◆ TASK STATEMENT
According to the excerpt on Alan Sillitoe's novels, why did Harold Seaton move his family to another building during the night?

◆ PAGE EXCERPT
In Key to the Door (1961), Alan Sillitoe's autobiographical novel set in Nottingham during the 1930s, Harold Seaton takes his young son, Brian, to watch the demolition of their erstwhile home. Succumbing to the escalating slum clearances of the 1930s, "the Albion Yard area [. . .] was to be the target of bombs from buzzing two-winged aeroplanes" (17), a review of the approaching martial confrontation. 1 Seaton had moved his family to another building, also condemned, during the previous night to avoid the rent collectors. "You'd think the Jerries was after us," one of the family's friends jokes as they shift their meager possessions under the cover of darkness. "The rent man is, and that's worse," replies a hapless Seaton (14).

The fortunes of the Seaton family have improved considerably in Saturday Night and Sunday Morning (1958), Sillitoe's commercially successful novel about working-class life in the 1950s. Arthur, the younger brother of Brian and the protagonist of Saturday Night and Sunday Morning, has only vague memories of the family's prewar indigence. He thinks himself lucky "to see the TV standing in the corner of the living-room" (22) of their modest, "four-roomed" (39) terrace home. "The old man was happy at last," Arthur mumbles to himself as he watches his father [End Page 92] propped in front of the television for hours at a time: "a sit-down job at the factory, all the Woodbines he could smoke, money for a pint if he wanted one, though he didn't as a rule drink" (22). For the thousands of employees at the local bicycle factory where Arthur and his father work, there was "no more short-time like before the war," everyone "took home good wages," and no one feared "getting the sack if you stood ten minutes in the lavatory reading your Football Post" (23). The times of supplementing one's mid-day meal with "a penny bag of chips to eat with your bread" were over because "you got fair wages if you worked your backbone to a string of conkers"; with this newfound prosperity "you could save up for a motor-bike or even an old car, or you could go on a ten-day binge and get rid of all you'd saved" (23). With steady employment and readily available commodities, the postwar years represented, by comparison, a life of novel and remarkable affluence.

◆ ENTRIES SUPPLIED
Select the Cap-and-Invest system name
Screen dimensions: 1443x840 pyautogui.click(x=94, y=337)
...
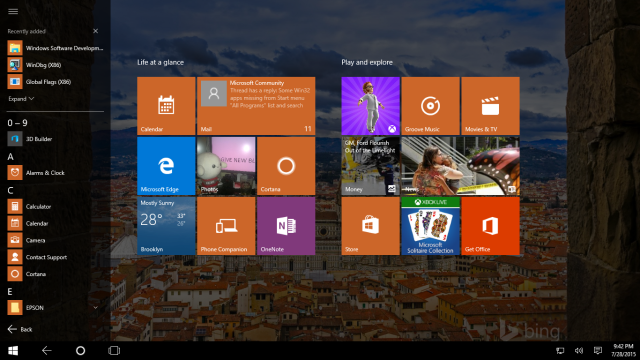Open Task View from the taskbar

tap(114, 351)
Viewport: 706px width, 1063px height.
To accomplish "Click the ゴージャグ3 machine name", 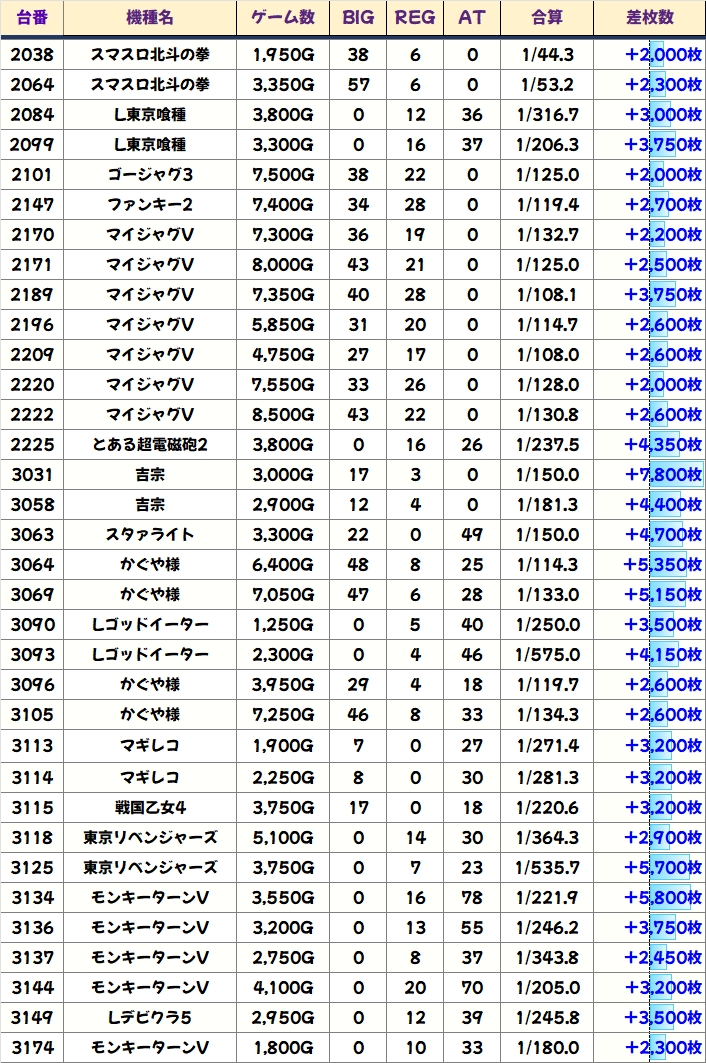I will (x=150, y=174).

◆ FULL RESPONSE
He moved them to avoid the rent collectors.